Los votantes fueron consultados sobre si es que la constitución debiese ser cambiada para permitirle al primer presidente indígena en la historia de Bolivia presentarse en la elección de 2019 y así mantenerse en el poder hasta 2025.

Finalmente, la opción “No” se quedó con la victoria por sobre el “Sí” sin evidencias de fraude electoral.
Jennifer McCoy, directora del Instituto de Estudios Globales de la Universidad Estatal de Georgia, Estados Unidos, le da a Metro su visión sobre el tema.

¿Cómo describirías a Morales como presidente?

La elección de Evo Morales en 2005 representó la inclusión en el poder político de un gran sector de la población de raíces indígenas. Este fue un paso significante para un país cuya mayoría indígena fue marginada por siglos.

Al principio de su mandato, Morales chocó con grupos poderosos, lo que provocó la división del país. Después de un tiempo, él hizo las paces con el sector privado, por lo que el país ha sido uno de los pocos de América Latina que ha mantenido su crecimiento durante la última década.

El gobierno de Morales ha usado los réditos de los recursos naturales bolivianos (especialmente el  gas natural) para reducir la mayor desigualdad y pobreza de la región a través de mejores programas sociales, pero también ha mantenido la estabilidad macroeconómica, el dinamismo del sector privado y ha invertido en infraestructura.

La sociedad boliviana votó NO. ¿No quería a Evo Morales para un cuarto periodo o no le gustaba la figura de la eterna reelección?

El país está dividido en esto. Mientras que la aprobación en las encuestas de Morales sigue alta, es probable que la ambivalencia de los votantes sobre un posible cuarto periodo refleje a un electorado que cree en una alternación democrática en el gobierno. Aunque también Morales se ha visto envuelto en algunos escándalos.

La derrota fue muy estrecha...

Tendrá que dejar la presidencia en 2019. El tema principal entonces será cómo el partido va a manejar la búsqueda de un sucesor, y cómo la oposición superará el estado fragmentario actual y se unirá.

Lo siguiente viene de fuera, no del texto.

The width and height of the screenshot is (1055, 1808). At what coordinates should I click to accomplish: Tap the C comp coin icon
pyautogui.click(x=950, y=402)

Lo más probable es que las múltiples ambiciones y rivalidades entre los potenciales candidatos presidenciales de ambos sectores dividan a los partidos y haya incertidumbre sobre las próximas elecciones.

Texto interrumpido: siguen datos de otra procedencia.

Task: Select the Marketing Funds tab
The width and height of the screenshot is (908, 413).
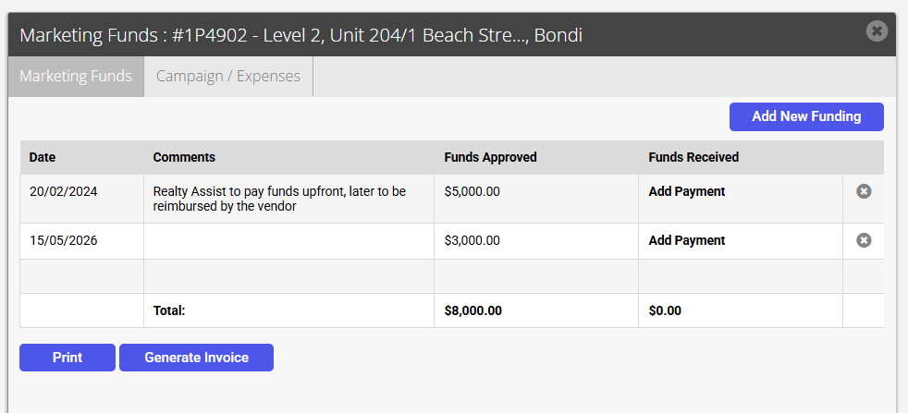Action: pos(76,77)
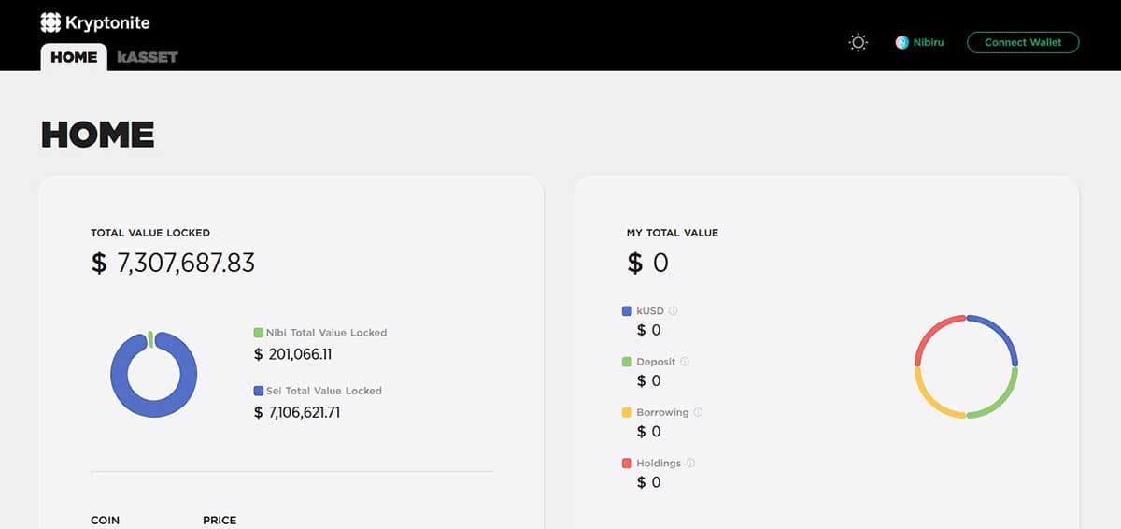1121x529 pixels.
Task: Toggle the light mode sun icon
Action: click(858, 42)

Dijo que aceptará la derrota, pero si se las arregla para ser presidente de nuevo, ¿cambiará algo en Bolivia?

Un líder que se mantiene en el poder por un periodo extenso de tiempo se arriesga a que haya mayor insatisfacción, si es que aumenta la percepción de una concentración de poder que lleve al abuso. De este modo, el desafío para el Presidente sería no sólo mantener un desempeño positivo en relación con la economía y el progreso social, sino también transparencia, inclusión y respeto por los derechos de los grupos políticos minoritarios y de todos los ciudadanos de Bolivia.

Espero que el gobierno mantenga su estrategia de crecimiento, pero necesitaría desarrollar nuevas estrategias para asegurar que todos esos grupos se sientan representados y escuchados, lo que se logra descentralizando las políticas en niveles los regionales y municipales, llevando a cabo referendos de consulta, con medios de comunicación pluralistas y vibrantes, u otros mecanismos.

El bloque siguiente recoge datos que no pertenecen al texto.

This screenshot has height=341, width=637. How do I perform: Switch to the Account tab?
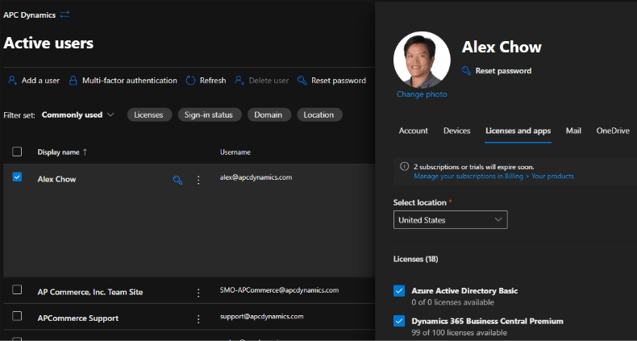tap(413, 131)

El futuro también dependerá de la reacción de los grupos opositores y de cómo canalizarán sus propias demandas y se esforzarán en construir sus propias circunscripciones para competir por el poder en las próximas oportunidades.

De no ser así, ¿qué podemos esperar?

Sin importar el resultado del actual referendo sobre la reforma constitucional que permitiría un tercer periodo presidencial consecutivo (cuarto en caso de Morales), el Presidente tiene todavía cuatro años de mandato por delante.

Por lo tanto, espero que mantendrá su estrategia económica y social y tratará de hacer frente a las insatisfacciones expresadas de acuerdo con las acusaciones recientes de corrupción y otras demandas.